Saved entries:
# # # # #
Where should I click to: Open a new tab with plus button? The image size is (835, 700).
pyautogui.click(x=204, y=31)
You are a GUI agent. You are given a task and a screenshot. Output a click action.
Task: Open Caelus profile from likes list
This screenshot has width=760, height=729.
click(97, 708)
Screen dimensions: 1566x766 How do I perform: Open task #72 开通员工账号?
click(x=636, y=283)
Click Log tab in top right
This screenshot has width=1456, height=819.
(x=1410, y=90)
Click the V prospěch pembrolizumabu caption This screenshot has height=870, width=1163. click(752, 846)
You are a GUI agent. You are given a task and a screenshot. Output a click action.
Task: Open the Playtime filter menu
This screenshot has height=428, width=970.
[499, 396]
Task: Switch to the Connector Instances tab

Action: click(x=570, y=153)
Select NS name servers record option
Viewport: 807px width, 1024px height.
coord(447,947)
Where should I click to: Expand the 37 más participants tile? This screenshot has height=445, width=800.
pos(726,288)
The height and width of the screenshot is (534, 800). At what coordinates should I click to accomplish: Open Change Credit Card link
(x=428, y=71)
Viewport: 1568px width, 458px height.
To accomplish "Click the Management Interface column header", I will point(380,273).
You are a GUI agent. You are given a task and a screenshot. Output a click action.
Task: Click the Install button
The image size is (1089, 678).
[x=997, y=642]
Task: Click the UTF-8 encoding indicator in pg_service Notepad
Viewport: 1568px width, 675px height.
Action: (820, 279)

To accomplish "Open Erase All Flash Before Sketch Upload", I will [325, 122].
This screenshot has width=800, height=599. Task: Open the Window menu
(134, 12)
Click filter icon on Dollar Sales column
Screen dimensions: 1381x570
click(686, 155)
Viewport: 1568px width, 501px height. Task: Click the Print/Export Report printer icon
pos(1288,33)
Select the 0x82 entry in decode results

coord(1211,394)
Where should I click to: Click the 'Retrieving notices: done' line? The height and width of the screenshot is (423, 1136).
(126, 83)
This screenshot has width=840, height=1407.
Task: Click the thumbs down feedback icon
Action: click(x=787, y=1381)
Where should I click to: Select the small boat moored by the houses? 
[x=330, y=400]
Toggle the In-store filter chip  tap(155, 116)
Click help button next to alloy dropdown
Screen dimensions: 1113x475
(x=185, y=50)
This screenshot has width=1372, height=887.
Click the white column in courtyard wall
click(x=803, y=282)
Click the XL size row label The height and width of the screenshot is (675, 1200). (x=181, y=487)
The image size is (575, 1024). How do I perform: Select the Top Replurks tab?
# # # # #
REQUIREMENT: From the records above, pull out each line that has "will".

RESULT OF THE TASK:
To accomplish "Click the Management Interface column header", I will point(380,273).
To accomplish "Open Erase All Flash Before Sketch Upload", I will [325, 122].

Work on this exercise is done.